## [Listed entries]
((

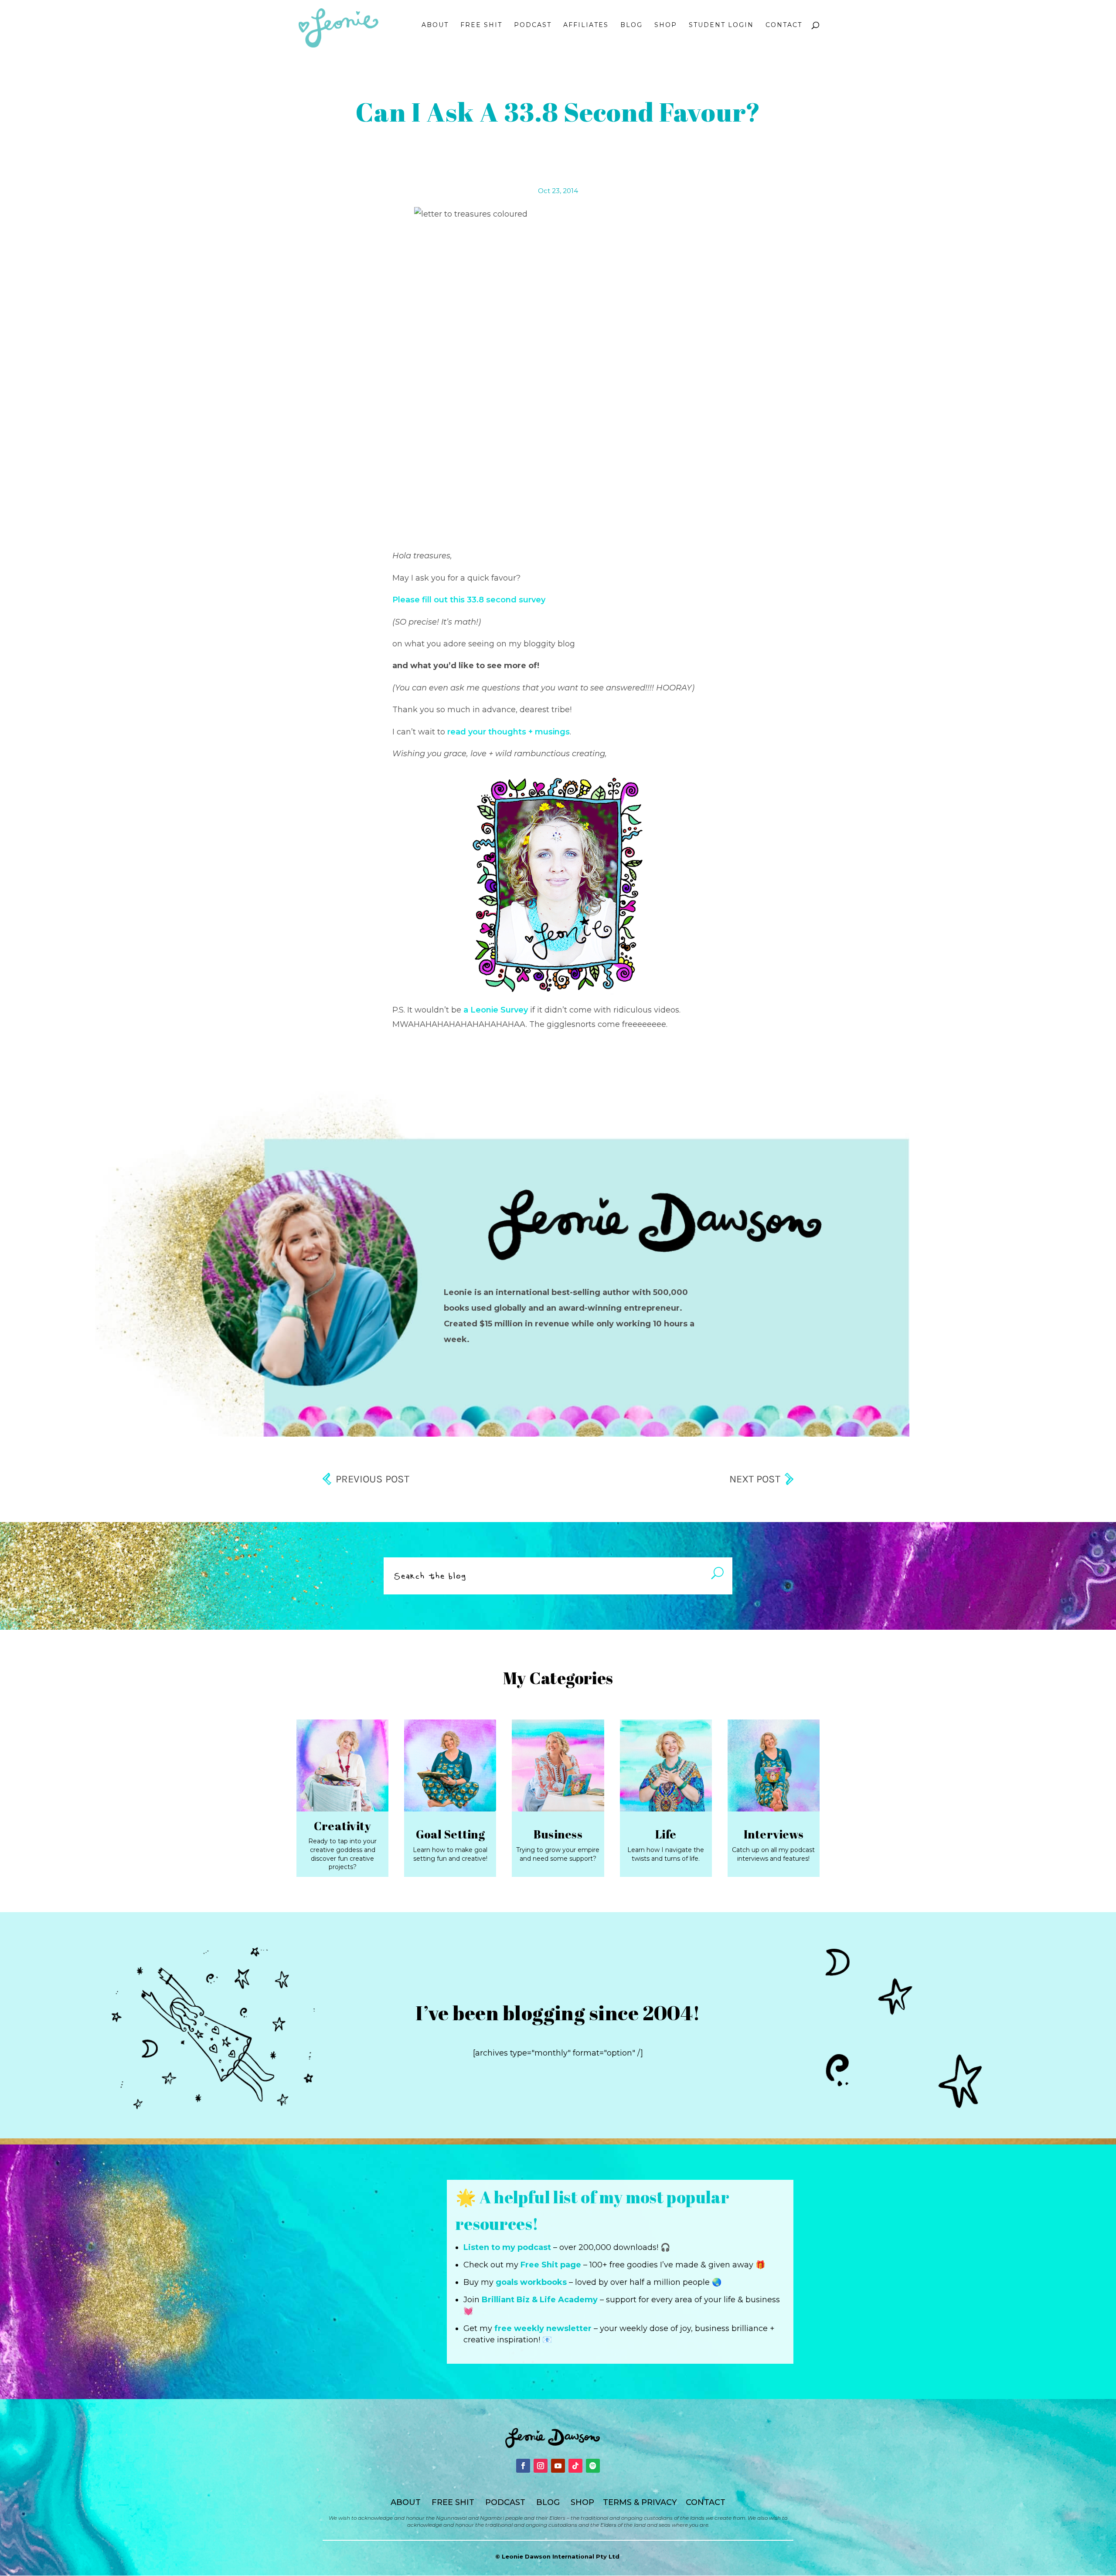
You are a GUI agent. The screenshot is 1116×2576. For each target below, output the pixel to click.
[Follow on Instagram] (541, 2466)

))
((

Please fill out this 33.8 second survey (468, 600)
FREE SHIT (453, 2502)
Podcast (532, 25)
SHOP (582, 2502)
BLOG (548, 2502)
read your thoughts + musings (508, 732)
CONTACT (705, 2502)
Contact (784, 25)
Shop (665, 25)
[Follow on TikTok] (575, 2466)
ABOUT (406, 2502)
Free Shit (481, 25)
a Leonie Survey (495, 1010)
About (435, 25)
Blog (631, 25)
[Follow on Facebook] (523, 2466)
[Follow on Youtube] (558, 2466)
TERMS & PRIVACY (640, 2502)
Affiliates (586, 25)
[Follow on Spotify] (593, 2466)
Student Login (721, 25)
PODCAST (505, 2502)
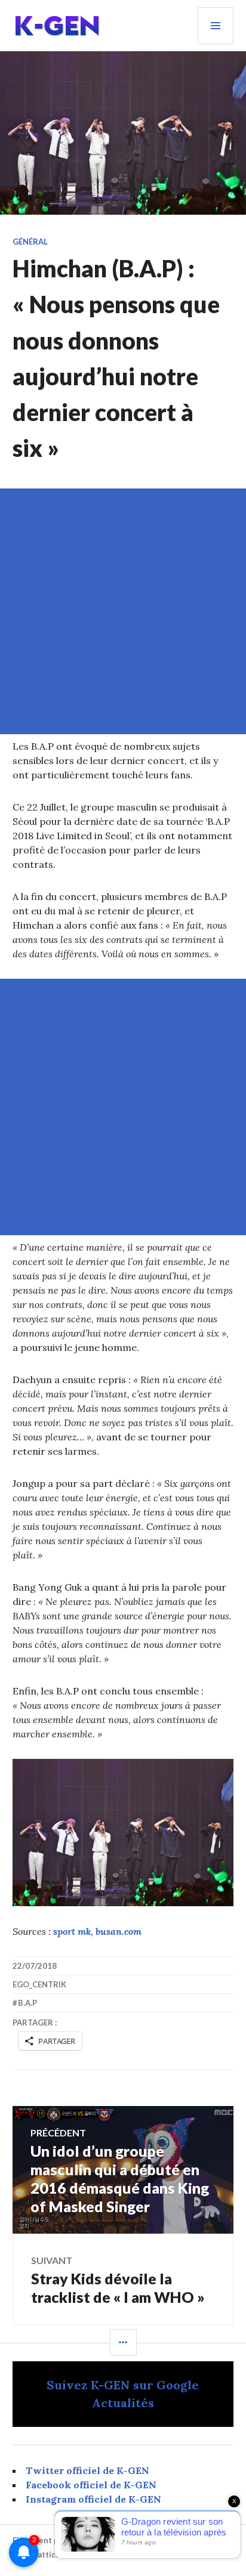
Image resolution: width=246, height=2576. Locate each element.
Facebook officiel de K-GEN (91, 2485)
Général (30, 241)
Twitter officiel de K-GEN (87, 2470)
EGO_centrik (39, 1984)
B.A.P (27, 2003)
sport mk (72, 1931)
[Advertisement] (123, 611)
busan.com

))
((

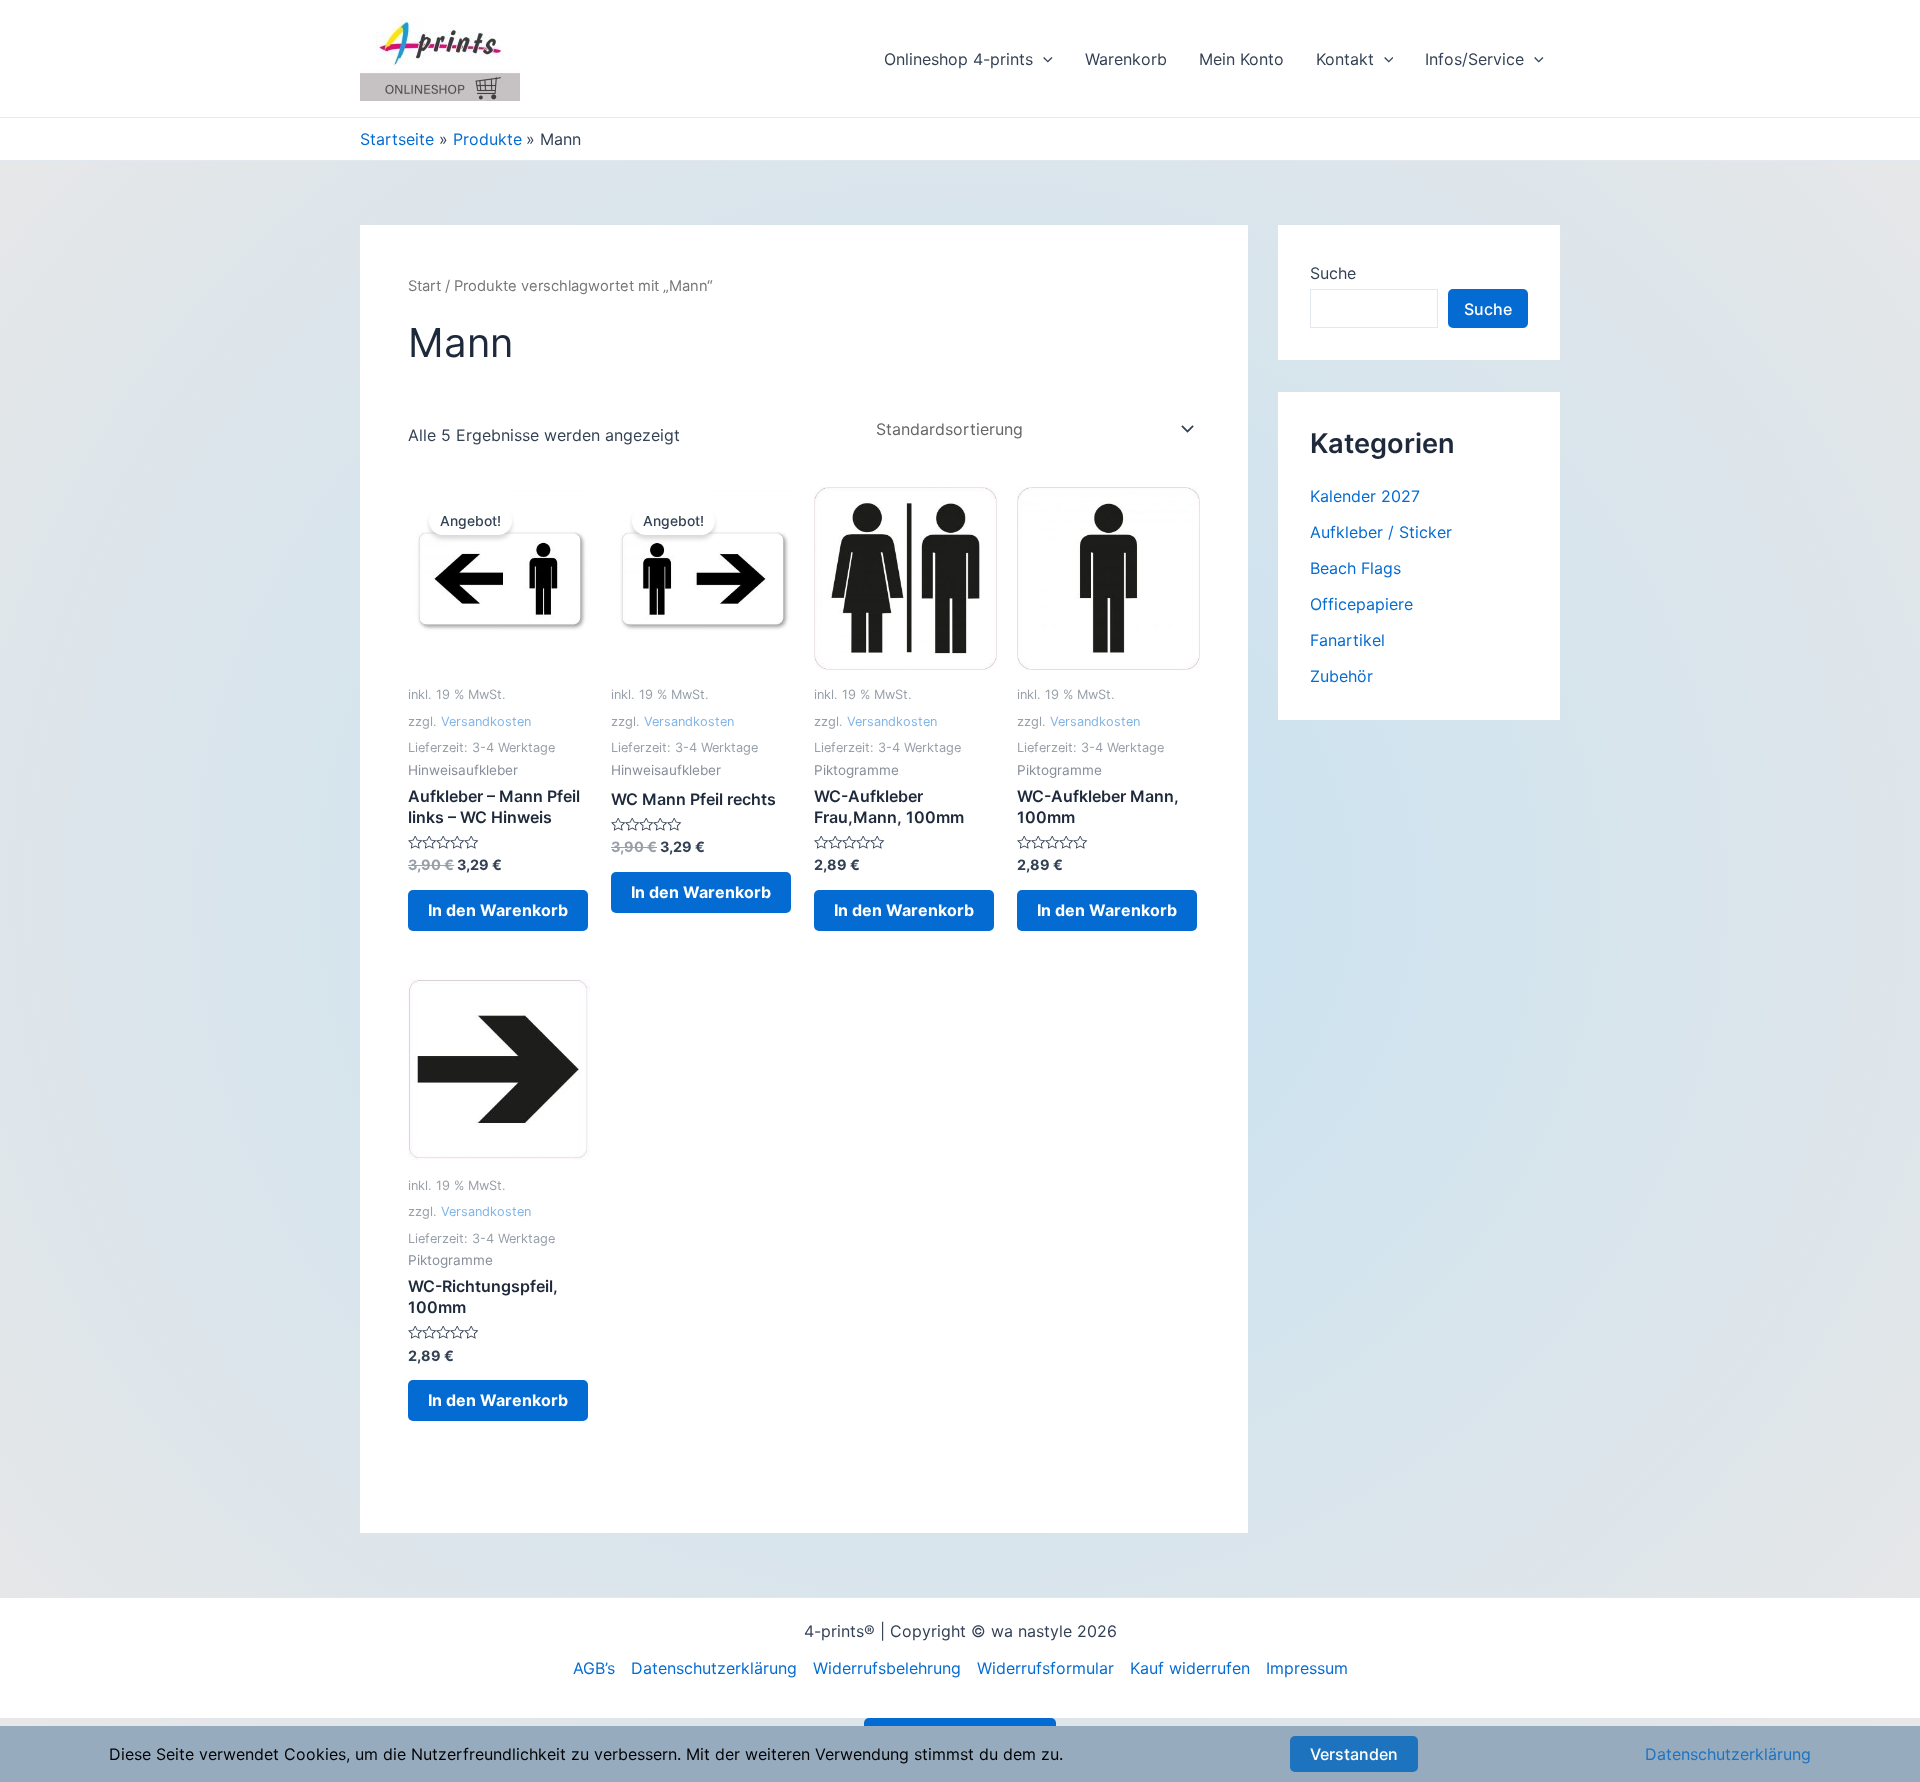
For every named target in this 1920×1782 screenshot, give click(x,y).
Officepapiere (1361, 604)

))

## [Your goal]
Which lines run from the one holding "You are a GUI" through the one holding "[Follow on Instagram] (541, 2466)" in the records above? Repeat them exactly, both included, and nothing more.

## [Solution to this exercise]
You are a GUI agent. The screenshot is 1116×2576. For each target below, output the pixel to click.
[Follow on Instagram] (541, 2466)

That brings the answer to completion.